Much of The Dick Van Dyke Show focused on Van Dyke’s character Rob Petrie working as a writer on the fictional TV show The Alan Brady Show. Reiner played Brady, the blustery and vain host who would often stress out his staff. In one extremely memorable episode, Petrie’s wife Laura (Mary Tyler Moore) let it slip on live television that Brady wore a toupee, and was summoned to her husband’s boss’s office:

This hilarious scene, from the fifth season episode “Coast to Coast Big Mouth” is considered a classic TV moment of the era, and was one of the bits that a lot of people posted in tribute in the last day.
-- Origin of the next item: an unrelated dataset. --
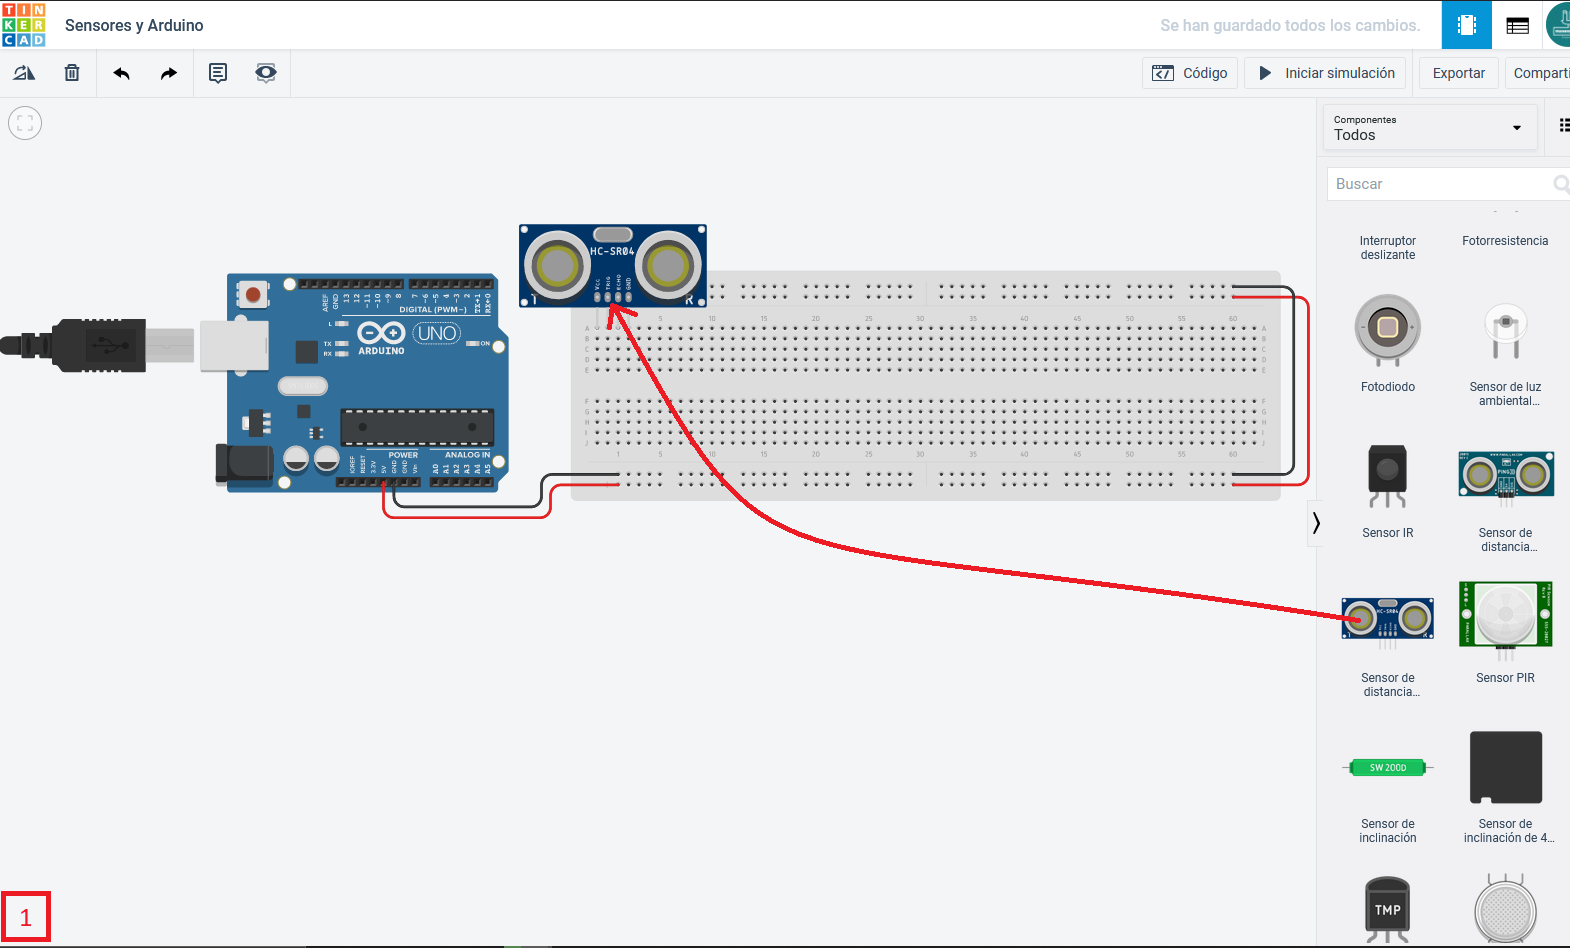Click the Exportar button
The height and width of the screenshot is (948, 1570).
coord(1458,73)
The Dick Van Dyke Show was largely based on Reiner’s experiences working as a writer on Your Show of Shows starring Sid Caesar and Imogene Coca. This wasn’t in syndication (at least where I lived) when I was kid, but its legacy was well known, and later I caught up with a fair amount of its material through clips on Comedy Central. 

In 1950, Reiner met Mel Brooks on Your Show of Shows, and the duo would be best friends for the next 70 years. Brooks and Reiner created a sketch involving a 2000-year old man (Brooks), being interviewed by a reporter (Reiner). The improvised bit spawned five 2000-Year Old Man record albums, the last of which won a Grammy. 
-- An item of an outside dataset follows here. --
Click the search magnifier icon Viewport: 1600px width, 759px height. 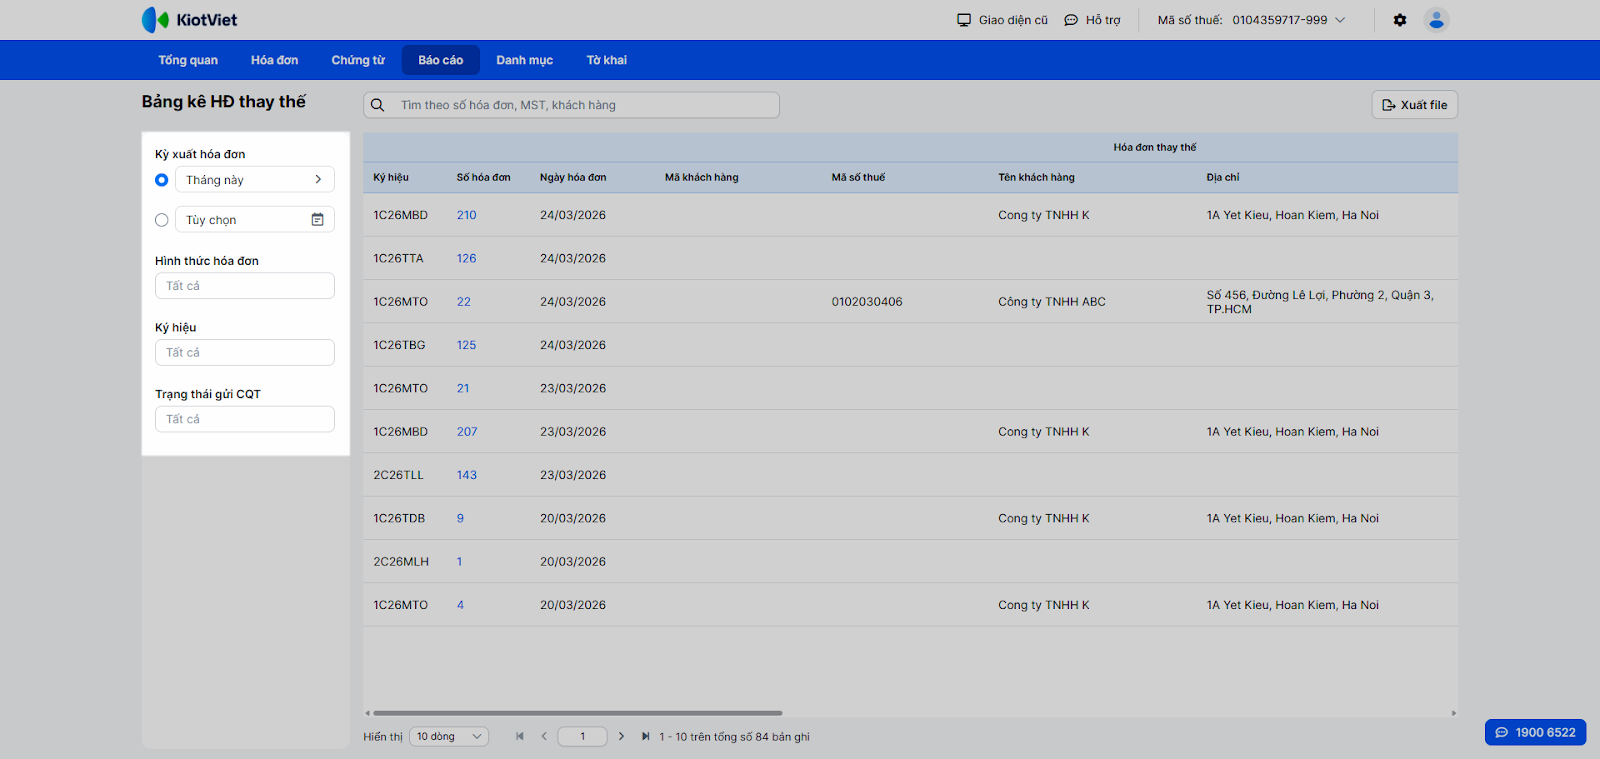[378, 105]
Another crucial comedy from my youth that Reiner helmed was the 1977 film, OH, GOD!, which starred George Burns in the title role. In 2007, I wrote about the movie in this post: 

10 Reasons The 30th Anniversary Of OH, GOD! Should Be Celebrated (Film Babble Blog 10/3/07)
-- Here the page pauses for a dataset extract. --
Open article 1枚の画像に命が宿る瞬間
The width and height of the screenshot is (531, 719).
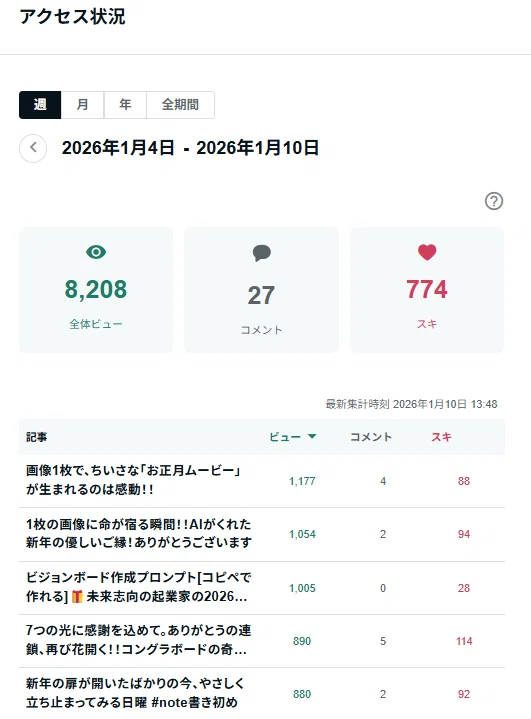[x=138, y=533]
Throughout the last seven decades, Reiner has appeared in tons of shows including Night Gallery, The Carol Burnett Show, The Larry Sanders Show, Mad About You (in which he reprised the character of Alan Brady, The Bernie Mac Show, Parks and Recreation, Family Guy (!), and many, many more, but my favorite has to be when he and Brooks showed up on Jerry Seinfeld’s Comedians in Cars Getting Coffee (available on Netflix).

The episode, very little of which takes place in a car, makes me feel like I have an inkling of what it’s like to hang with Brooks and Reiner as they dine on a feast of take-out food, tell ancient jokes, and discuss their quintessential canons – well, mostly Mel’s.

Reiner’s filmwork as an actor includes roles in IT’S A MAD, MAD, MAD, MAD, WORLD, THE RUSSIANS ARE COMING, THE RUSSIANS ARE COMING, THE END, FATAL INSTINCT (which he directed), the OCEAN’S ELEVEN trilogy, and TOY STORY 4, in which he voiced Carl Reineroceros (Brooks also appeared as Melephant Brooks). 

Along with the Grammy, Reiner won eleven Emmys, and was given the Mark Twain Prize for American Humor in 2000. Okay, now I feel like I’m just re-writing his Wikipedia entry so I’ll leave you with this compilation of three of Reiner’s appearances on Late Night with David Letterman in 1983 in which he was billed (most likely by himself) as “one of the best talk show guests ever”*:

* There is a wealth of great clips of one of the best talk show guests ever” on YouTube. It would be very easy, and not at all a waste of time, to fall far down the Reiner rabbit hole - take it from me.